Datasets

Datasets are one of the most powerful features of Heedy. The underlying issue is simple: You have multiple timeseries of data being gathered at the same time. Each series is independent, so they do not have synchronized timestamps.

Timestamp

Mood Rating

Timestamp

Room Temperature (F)

1pm

7

2pm

73

4pm

3

5pm

84

11pm

5

8pm

81

11pm

79

While the independence of data streams is an extremely useful feature when it comes to gathering data, it makes putting streams together difficult.

The ideal format for analysis would be a single table - the equivalent of a spreadsheet, where you have a temperature for each mood rating.

Mood Rating

Room Temperature (F)

7

73

3

84

5

79

If you want to find if temperature affects your mood (or if your mood affects the temperature you set on your thermostat), this table is much easier to work with than the two independent streams. This format can be directly plugged into the many machine learning algorithms available, and is very easy to process and plot.

How to get there?

This is exactly the purpose of Datasets. A dataset is given a list of input data streams, and methods to use when putting the streams together (called interpolators). It outputs a nice, tabular structure which can easily be used for analysis.

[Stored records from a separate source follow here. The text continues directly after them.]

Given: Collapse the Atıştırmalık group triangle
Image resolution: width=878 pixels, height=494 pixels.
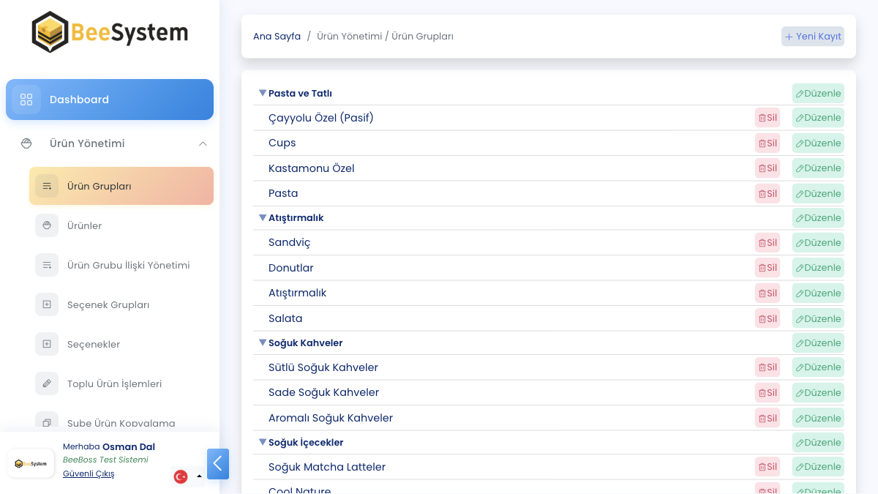Looking at the screenshot, I should 263,217.
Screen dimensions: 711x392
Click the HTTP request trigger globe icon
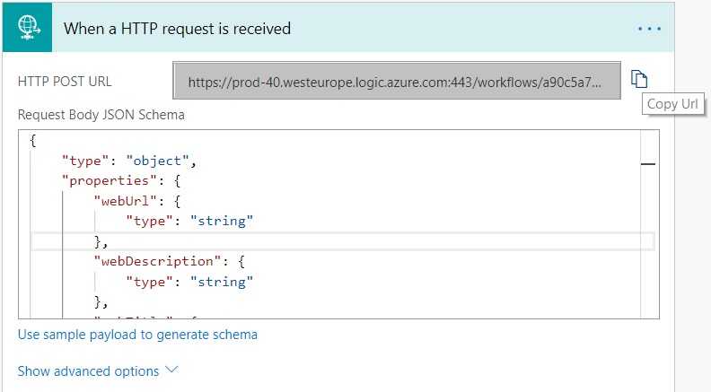28,28
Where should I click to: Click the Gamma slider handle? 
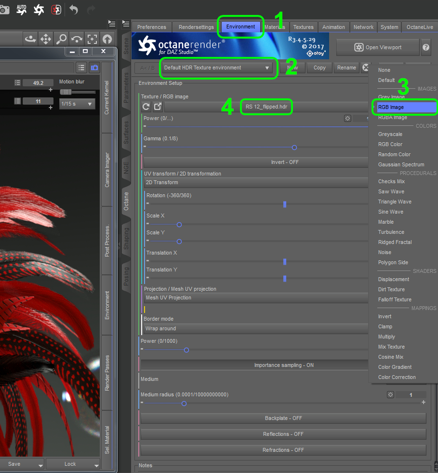pyautogui.click(x=294, y=148)
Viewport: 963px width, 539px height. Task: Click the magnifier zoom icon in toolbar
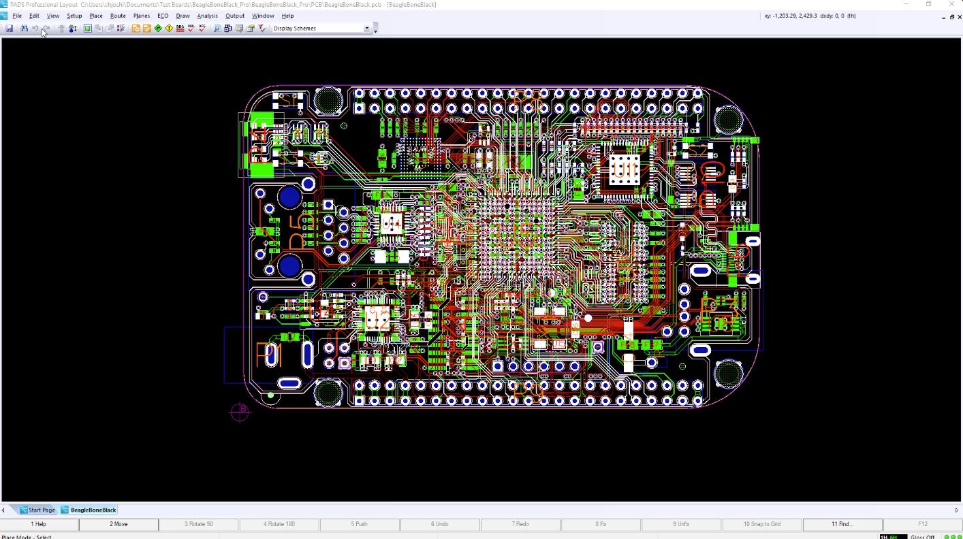217,29
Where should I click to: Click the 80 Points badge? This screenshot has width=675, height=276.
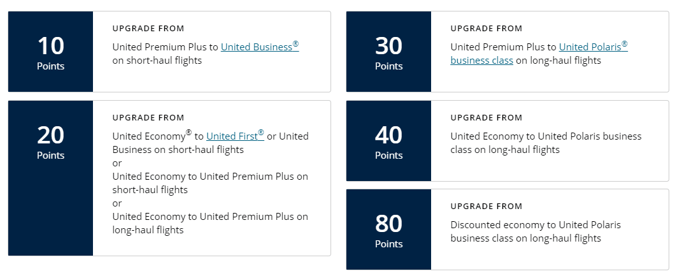388,229
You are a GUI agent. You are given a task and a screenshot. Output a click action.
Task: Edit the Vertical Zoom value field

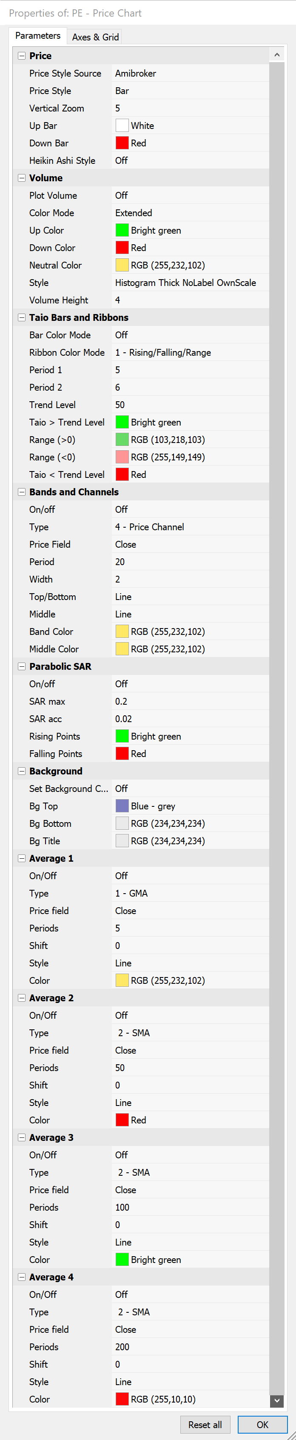coord(190,108)
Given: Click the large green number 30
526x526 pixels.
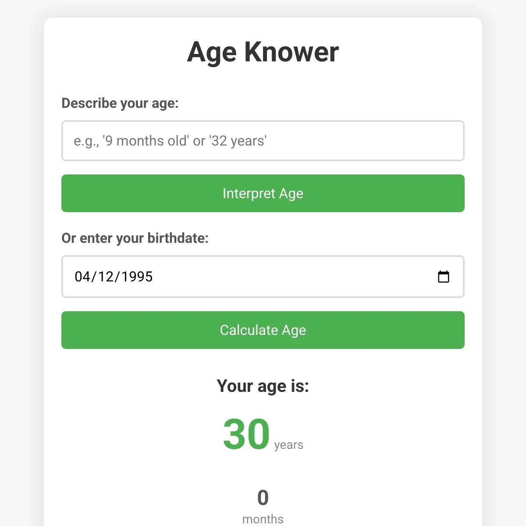Looking at the screenshot, I should pyautogui.click(x=246, y=434).
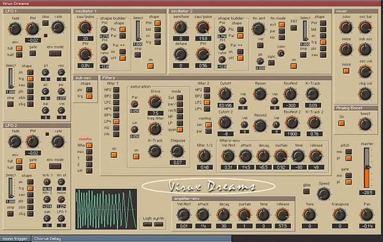Image resolution: width=383 pixels, height=242 pixels.
Task: Click the LFO 1 env mode selector
Action: 55,53
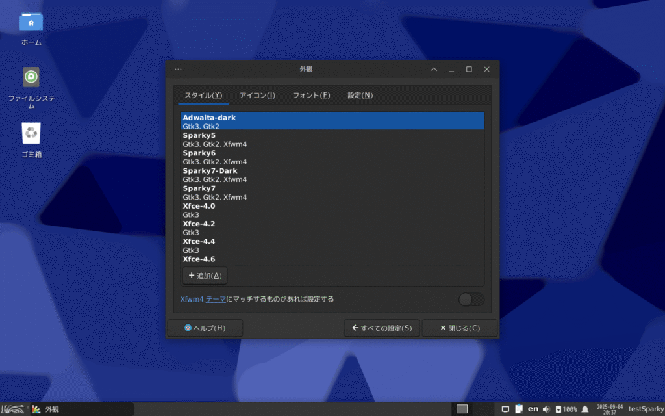
Task: Switch to the アイコン(I) tab
Action: coord(257,95)
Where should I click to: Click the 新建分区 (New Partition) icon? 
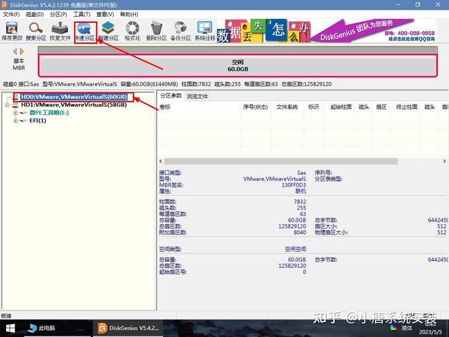tap(108, 31)
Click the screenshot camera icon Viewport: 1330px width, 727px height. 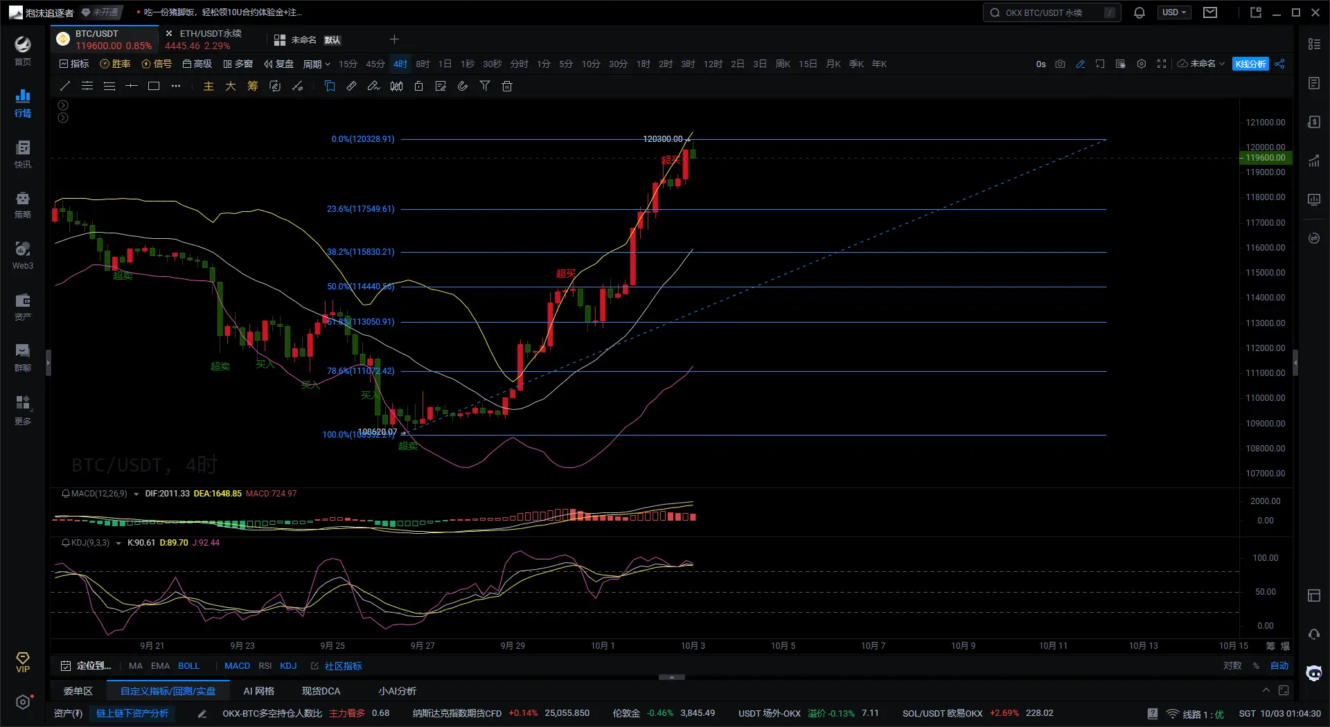click(1060, 64)
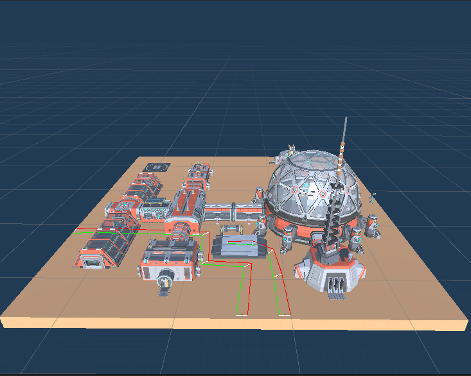
Task: Click the long hangar at the front left
Action: point(103,248)
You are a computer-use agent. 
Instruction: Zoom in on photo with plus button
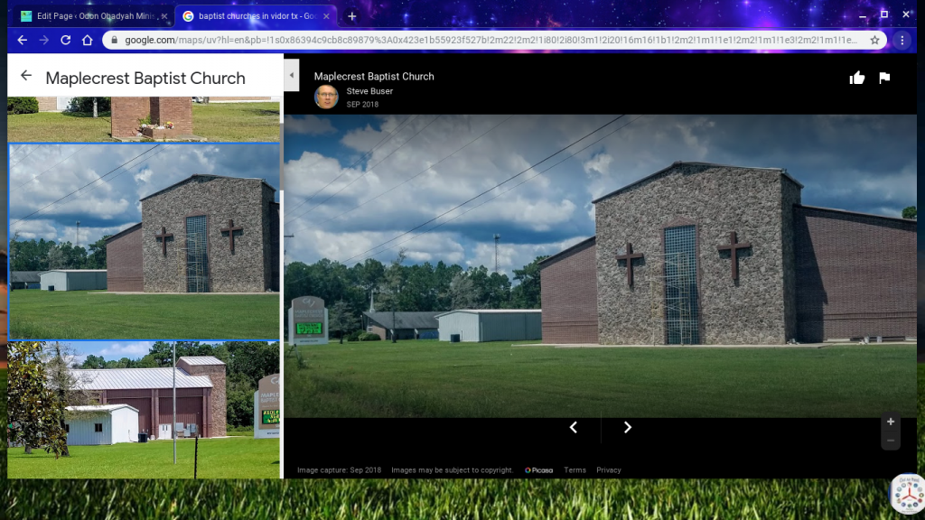coord(891,422)
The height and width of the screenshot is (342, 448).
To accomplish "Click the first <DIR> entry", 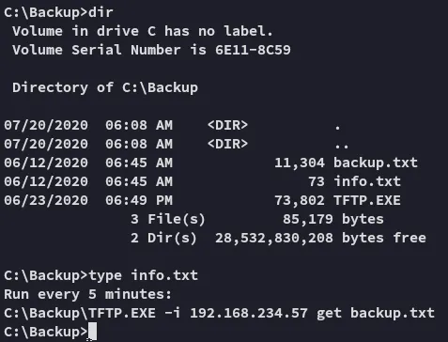I will point(227,125).
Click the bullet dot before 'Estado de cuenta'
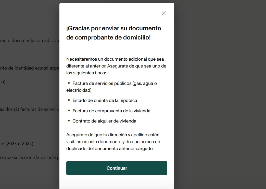 pyautogui.click(x=69, y=100)
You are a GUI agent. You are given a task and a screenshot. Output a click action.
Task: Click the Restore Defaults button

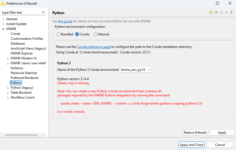[x=195, y=133]
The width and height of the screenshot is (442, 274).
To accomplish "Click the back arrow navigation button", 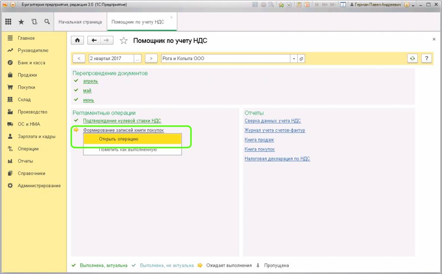I will tap(94, 41).
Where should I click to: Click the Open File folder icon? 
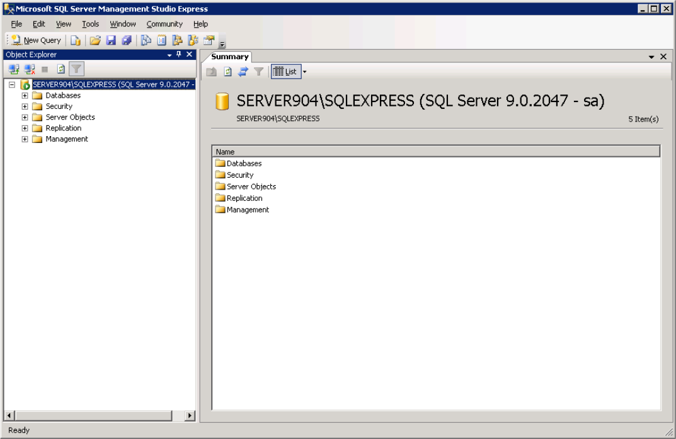[95, 40]
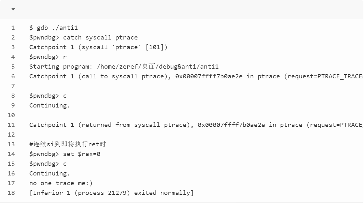Click the "returned from syscall ptrace" output line
This screenshot has height=203, width=364.
click(194, 125)
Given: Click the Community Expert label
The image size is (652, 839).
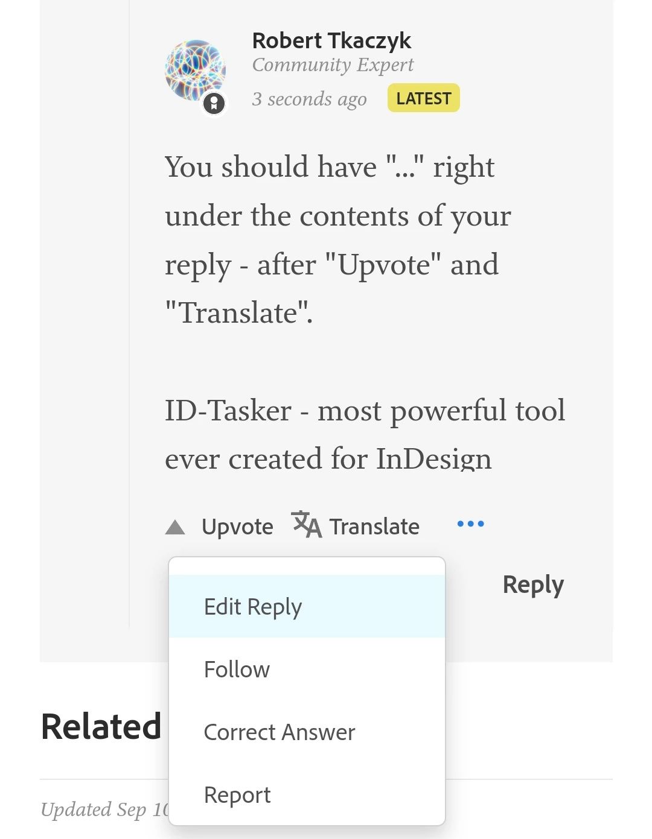Looking at the screenshot, I should (333, 65).
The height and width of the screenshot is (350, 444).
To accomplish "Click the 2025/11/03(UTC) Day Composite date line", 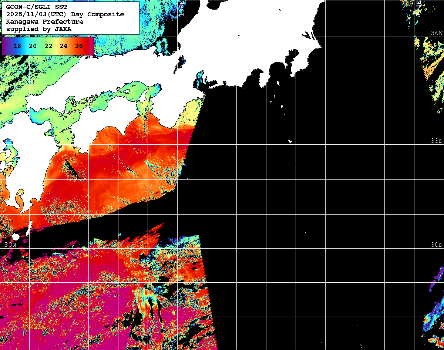I will (65, 14).
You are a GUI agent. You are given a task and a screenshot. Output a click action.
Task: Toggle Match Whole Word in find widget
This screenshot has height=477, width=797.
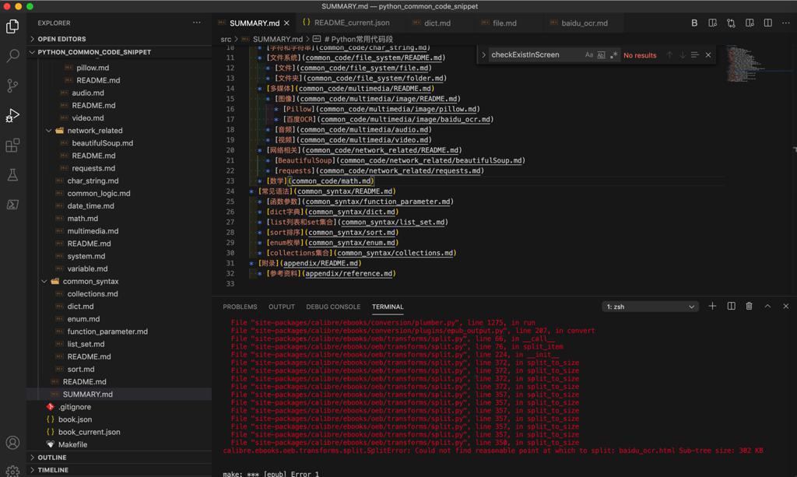601,55
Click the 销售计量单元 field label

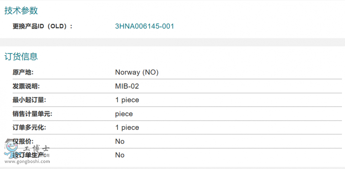[x=32, y=114]
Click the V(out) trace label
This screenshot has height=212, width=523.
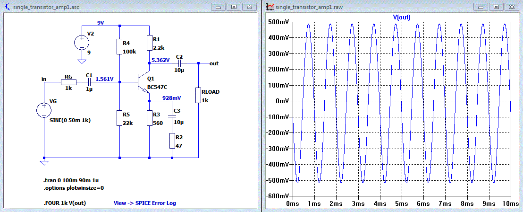point(402,18)
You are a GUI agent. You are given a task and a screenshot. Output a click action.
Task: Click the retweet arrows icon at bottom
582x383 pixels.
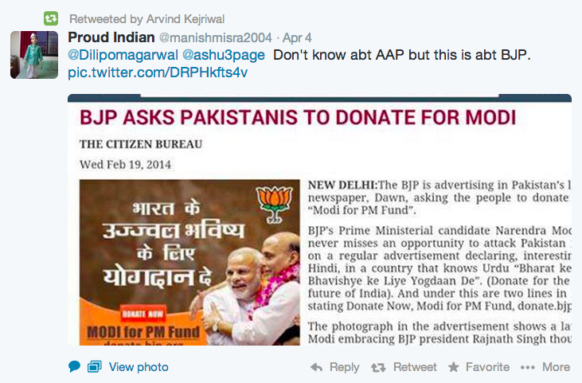click(x=378, y=367)
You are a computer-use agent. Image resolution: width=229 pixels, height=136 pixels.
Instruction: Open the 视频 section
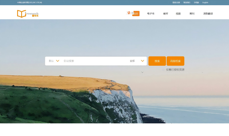point(178,13)
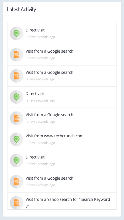Open the "Visit from www.techcrunch.com" entry
The image size is (124, 220).
54,136
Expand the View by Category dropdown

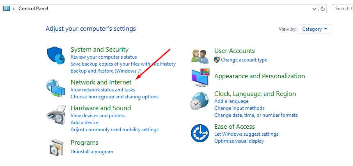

There are 2 types of dataset: T-datasets and X-datasets

X-dataset

An X-Dataset generates a dataset based upon a reference stream. This is the one that we would use to get the “desired” table shown above, given our sample data (first table). In particular, for the above example, we would set our reference stream to be mood, and use the interpolator closest on our temperature stream. This will get the closest temperature measurement to each mood rating. Note that we can add as many other streams as we want to this dataset, all of which will be interpolated to our mood measurements - the output would be one big table.

The closest interpolator (used for the temperature stream) happens to return the datapoint closest to the given timestamp. You can see a list of available interpolators [here](./interpolators.html).

T-dataset

A T-Dataset generates a dataset based upon timestamp. Suppose I have only one stream of data (although you can add as many as you want):

Timestamp

Room Temperature (F)

1pm

73

4pm

84

8pm

79

Now suppose I generate a T-Dataset from this data, from 12pm to 8pm, with an interval of dt=2 hours, using the interpolator closest. I would get the following result:

Timestamp

Room Temperature (F)

12pm

73

2pm

73

4pm

84

6pm

84

8pm

79

T-datasets are useful when you want to see how certain data changes over time, or want to plot multiple streams with same reference time.

Note that for datasets which do not include multiple streams of data, you can oftentimes get an equivalent effect using only data transforms.